我々視覚障碍者だけでバイキングを利用する際は、スタッフの方のサポートが必須だ。どんな料理が並んでいるのかを説明してもらいながら一緒に回り、必用かどうかを伝えて皿に盛りつけてもらう。
一人だけならまだ1回一緒に回ってもらうだけでいいのだが、我々視覚障碍者の人数が増えれば増えるほど、スタッフの方に負担をかけてしまうのは事実だ。
幸いにもこれまで訪れたバイキングではどこもとても快く対応してもらい、すごく困ったという経験はない。その都度本当に感謝しかないのだが、我々の側も全く遠慮がないかというとそういうわけでもない。
ホテルの朝食など特にスタッフの方が忙しそうな時には、飲みたいコーヒーをあきらめて帰るということもないわけではないのだ。
 前置きが長くなってしまったが、そんな我々ならではのバイキング事情もあるため、どちらかというと宿の食事などもコース料理の方がありがたいというのが本音だ。

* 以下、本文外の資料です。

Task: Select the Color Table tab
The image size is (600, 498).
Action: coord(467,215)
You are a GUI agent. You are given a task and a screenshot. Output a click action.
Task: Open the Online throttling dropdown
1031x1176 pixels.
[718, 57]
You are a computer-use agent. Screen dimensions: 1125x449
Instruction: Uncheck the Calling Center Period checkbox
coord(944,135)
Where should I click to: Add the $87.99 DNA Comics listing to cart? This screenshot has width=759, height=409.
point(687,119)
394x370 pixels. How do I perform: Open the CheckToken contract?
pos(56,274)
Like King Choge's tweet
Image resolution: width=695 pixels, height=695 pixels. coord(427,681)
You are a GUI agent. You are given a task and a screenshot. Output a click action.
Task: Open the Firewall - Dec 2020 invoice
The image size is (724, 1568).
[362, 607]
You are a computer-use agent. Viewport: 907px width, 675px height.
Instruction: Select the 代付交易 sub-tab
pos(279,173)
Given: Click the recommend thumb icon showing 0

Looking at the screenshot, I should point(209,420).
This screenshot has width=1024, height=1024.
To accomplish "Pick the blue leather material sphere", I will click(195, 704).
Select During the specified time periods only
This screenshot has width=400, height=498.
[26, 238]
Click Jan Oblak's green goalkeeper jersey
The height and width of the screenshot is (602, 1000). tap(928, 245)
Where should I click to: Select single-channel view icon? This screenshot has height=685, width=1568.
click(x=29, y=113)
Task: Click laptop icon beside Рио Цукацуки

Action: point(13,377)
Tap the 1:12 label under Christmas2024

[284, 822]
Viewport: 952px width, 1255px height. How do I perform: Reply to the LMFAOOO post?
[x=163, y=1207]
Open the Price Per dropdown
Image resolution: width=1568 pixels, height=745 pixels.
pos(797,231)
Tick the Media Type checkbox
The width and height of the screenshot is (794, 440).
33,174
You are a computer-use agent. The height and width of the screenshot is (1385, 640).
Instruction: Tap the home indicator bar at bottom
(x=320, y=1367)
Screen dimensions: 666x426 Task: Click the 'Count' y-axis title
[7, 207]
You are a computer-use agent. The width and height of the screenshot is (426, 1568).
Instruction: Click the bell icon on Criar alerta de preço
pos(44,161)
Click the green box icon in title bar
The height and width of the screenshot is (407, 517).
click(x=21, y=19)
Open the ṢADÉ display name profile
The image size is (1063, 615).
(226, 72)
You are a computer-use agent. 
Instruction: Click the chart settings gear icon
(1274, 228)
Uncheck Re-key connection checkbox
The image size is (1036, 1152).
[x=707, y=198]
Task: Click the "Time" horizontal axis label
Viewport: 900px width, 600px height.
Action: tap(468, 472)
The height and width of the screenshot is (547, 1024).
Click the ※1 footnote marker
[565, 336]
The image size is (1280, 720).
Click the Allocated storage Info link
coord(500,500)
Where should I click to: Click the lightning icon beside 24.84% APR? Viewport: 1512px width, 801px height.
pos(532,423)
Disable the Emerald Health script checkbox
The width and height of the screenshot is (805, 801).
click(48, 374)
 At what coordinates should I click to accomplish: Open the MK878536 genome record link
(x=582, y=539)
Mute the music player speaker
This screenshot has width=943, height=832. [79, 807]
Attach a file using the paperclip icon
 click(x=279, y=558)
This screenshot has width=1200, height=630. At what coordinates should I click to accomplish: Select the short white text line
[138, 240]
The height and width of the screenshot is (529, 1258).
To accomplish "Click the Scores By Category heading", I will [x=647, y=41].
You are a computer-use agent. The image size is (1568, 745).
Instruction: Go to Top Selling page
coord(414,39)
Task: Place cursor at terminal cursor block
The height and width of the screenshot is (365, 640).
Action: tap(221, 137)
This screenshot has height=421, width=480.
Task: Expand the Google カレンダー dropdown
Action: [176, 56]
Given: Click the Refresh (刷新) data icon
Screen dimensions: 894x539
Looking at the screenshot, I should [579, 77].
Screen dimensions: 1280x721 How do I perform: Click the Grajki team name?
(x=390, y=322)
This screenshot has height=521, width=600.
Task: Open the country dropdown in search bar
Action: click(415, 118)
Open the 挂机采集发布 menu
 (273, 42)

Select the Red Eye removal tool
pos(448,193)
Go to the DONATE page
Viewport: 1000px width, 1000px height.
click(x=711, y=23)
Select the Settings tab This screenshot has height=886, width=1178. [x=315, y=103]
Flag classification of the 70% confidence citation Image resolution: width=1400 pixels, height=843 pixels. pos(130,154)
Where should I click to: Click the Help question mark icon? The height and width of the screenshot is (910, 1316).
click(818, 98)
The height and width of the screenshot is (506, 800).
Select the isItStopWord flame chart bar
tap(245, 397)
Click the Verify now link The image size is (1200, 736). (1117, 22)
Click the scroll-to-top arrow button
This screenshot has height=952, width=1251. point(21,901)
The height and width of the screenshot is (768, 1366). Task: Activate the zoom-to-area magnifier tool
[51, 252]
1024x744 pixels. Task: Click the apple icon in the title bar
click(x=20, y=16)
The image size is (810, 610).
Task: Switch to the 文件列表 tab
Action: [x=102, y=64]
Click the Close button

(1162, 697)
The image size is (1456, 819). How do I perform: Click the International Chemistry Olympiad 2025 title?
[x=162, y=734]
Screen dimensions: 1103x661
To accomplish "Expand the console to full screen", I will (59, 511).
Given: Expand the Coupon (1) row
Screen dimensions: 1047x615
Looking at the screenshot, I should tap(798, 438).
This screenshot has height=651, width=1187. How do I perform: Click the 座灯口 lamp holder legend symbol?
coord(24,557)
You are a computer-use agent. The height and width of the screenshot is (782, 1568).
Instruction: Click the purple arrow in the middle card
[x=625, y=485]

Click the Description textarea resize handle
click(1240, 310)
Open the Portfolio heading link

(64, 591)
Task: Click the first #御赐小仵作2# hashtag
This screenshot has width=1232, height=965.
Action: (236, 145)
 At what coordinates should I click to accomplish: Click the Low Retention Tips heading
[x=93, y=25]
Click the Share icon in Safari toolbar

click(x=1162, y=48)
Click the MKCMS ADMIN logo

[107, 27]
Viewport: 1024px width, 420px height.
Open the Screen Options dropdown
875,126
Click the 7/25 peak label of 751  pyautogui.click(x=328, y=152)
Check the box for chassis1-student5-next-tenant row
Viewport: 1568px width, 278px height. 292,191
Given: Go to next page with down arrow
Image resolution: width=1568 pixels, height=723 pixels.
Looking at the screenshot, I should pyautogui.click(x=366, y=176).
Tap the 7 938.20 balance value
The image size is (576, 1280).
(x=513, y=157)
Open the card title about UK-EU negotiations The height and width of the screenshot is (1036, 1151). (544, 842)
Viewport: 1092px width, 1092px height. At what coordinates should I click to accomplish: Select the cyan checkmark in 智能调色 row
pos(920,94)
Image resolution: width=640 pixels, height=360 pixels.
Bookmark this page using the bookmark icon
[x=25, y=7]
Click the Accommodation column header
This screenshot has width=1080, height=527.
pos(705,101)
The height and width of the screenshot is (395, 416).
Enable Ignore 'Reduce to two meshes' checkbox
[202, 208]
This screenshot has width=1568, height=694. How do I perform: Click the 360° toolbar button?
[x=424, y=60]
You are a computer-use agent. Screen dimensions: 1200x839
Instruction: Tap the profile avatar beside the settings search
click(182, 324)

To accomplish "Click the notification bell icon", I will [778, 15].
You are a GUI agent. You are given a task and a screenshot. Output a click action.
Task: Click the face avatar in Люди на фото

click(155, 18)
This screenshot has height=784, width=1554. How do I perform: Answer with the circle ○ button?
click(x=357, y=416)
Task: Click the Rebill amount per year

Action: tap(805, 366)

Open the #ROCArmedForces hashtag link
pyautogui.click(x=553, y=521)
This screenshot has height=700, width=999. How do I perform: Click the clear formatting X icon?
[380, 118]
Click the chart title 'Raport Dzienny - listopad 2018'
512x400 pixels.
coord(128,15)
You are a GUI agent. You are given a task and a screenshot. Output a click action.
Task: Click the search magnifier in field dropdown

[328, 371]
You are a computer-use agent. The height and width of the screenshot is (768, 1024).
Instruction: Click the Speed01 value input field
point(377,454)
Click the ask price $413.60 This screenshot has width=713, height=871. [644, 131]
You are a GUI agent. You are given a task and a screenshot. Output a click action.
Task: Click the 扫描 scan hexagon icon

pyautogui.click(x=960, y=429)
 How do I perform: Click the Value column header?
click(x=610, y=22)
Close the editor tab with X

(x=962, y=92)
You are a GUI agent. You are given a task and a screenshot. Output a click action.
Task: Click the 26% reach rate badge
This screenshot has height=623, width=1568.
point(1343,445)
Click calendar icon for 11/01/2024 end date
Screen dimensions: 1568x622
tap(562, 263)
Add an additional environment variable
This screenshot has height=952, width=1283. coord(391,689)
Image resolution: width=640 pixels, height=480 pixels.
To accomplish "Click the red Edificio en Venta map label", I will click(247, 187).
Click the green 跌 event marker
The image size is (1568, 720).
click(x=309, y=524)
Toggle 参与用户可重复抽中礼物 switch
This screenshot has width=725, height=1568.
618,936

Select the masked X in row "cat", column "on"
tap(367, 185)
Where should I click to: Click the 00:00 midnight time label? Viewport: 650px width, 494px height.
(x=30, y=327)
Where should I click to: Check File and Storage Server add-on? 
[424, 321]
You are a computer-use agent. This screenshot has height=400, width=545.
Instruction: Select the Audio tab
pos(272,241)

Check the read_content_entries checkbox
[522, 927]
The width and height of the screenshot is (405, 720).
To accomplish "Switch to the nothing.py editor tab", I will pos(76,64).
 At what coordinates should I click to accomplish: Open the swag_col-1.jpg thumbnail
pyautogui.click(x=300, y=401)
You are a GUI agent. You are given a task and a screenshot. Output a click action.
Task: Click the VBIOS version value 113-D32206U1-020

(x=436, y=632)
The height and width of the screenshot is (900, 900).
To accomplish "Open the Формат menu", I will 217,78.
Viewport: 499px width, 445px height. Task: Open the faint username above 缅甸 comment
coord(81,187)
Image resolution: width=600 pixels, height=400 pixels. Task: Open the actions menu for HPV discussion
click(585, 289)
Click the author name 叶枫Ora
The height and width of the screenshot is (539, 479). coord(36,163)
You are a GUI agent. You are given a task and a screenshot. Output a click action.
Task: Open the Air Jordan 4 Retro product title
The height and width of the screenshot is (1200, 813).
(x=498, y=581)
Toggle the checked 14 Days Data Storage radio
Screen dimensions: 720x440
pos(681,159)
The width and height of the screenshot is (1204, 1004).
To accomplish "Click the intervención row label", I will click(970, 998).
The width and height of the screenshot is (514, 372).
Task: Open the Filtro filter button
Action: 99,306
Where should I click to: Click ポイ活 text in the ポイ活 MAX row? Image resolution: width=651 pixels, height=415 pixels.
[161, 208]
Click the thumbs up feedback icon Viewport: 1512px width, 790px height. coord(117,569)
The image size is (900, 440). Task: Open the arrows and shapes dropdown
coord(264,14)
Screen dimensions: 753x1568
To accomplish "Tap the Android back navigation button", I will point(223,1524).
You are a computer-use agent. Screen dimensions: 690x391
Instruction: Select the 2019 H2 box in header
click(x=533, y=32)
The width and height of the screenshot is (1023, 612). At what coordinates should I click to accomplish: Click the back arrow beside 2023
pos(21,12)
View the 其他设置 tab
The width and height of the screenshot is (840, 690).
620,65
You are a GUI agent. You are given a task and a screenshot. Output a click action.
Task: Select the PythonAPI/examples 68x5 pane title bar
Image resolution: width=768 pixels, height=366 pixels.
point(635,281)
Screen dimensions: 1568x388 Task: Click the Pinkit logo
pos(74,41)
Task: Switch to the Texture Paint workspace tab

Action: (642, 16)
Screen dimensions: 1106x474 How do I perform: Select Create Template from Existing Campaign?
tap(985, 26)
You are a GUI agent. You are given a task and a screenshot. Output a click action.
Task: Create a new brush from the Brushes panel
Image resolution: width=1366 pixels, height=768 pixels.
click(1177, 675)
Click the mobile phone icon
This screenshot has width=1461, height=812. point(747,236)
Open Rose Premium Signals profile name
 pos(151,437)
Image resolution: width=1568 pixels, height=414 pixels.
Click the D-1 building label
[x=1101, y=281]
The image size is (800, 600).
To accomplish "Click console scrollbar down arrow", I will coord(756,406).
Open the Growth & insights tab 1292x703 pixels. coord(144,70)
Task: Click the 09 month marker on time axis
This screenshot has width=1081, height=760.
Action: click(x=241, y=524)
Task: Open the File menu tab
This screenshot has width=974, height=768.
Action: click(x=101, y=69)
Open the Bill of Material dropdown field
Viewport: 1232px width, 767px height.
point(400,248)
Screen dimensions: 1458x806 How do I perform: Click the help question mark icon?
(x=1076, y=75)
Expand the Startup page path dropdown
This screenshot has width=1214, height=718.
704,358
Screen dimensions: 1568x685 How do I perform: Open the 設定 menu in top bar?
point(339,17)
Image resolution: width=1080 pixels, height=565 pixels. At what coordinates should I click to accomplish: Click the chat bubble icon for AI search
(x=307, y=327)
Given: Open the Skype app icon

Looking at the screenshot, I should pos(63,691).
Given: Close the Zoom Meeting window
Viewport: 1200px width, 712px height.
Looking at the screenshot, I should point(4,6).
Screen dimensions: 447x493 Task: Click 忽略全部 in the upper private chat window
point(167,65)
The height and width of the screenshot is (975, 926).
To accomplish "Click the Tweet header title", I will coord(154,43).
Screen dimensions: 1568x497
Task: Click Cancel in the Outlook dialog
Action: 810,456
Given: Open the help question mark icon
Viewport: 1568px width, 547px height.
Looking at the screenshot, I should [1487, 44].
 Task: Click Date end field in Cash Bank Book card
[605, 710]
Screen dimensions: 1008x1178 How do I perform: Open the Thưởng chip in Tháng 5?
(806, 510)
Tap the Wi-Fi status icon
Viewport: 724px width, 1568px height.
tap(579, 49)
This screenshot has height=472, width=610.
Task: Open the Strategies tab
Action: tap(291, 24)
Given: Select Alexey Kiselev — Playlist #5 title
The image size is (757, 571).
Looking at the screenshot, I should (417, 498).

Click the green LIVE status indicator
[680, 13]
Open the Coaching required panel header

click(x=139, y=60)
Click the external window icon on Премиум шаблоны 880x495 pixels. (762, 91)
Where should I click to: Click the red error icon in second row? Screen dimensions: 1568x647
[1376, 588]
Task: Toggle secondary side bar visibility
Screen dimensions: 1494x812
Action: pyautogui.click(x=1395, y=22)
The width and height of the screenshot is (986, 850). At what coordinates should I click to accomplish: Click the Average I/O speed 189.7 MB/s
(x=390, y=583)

ただ今回ひなちゃんを連れて食事会場に行った際、バイキングの利点を見つけた。それは、ひなちゃんでも食べられる食材をその場で探せるということだ。
我々が食事をしながらひなちゃんに離乳食をあげるというのはなかなか難しいため、必然的にいつも食事のタイミングはずれることになる。家なら我々が食事をしている時は自由に遊ばせておけばいいが、外食となるとそうはいかない。
ひなちゃんが人が食べているのをおとなしく見ているはずがない!机の上のものを次から次へと引っ張って来てはひっくり返そうとするひなちゃんの行動を阻止するには、一緒に食べるというのが最も効果的なのだ。
夕食では白米と湯で野菜のブロッコリー、朝食ではパンにチャレンジした。どれも我々でいう二口ほどの量を小さなお皿に取って食べさせたところ、とても機嫌よく静かに食べていた。おかげで我々も平和に食事を楽しむことができたというわけだ。
 最近はひなちゃんの動きが以前よりも激しくなったこともあり、外食に難しさを感じ始めていただけに、今回のバイキングでの発見は大きな収穫だった。自分の手柄のように書いているが、この作戦を考え出したのはもちろん妻だ。幸いにもひなちゃんがなんでも食べる性格というのもあって、今回のバイキング作戦は大成功だった。
 今後ひなちゃんの食べられるものもどんどん増えて行くだろう。そうするとバイキングがより楽しくなること間違いなしだ。
ひなちゃんに自分たちの料理まで取ってきてもらえたらなんていう考えはない。ただ、美味しいものを我々にもお裾分けしてくれるような子になったら、それはこの上なく幸せなことなのかもしれない。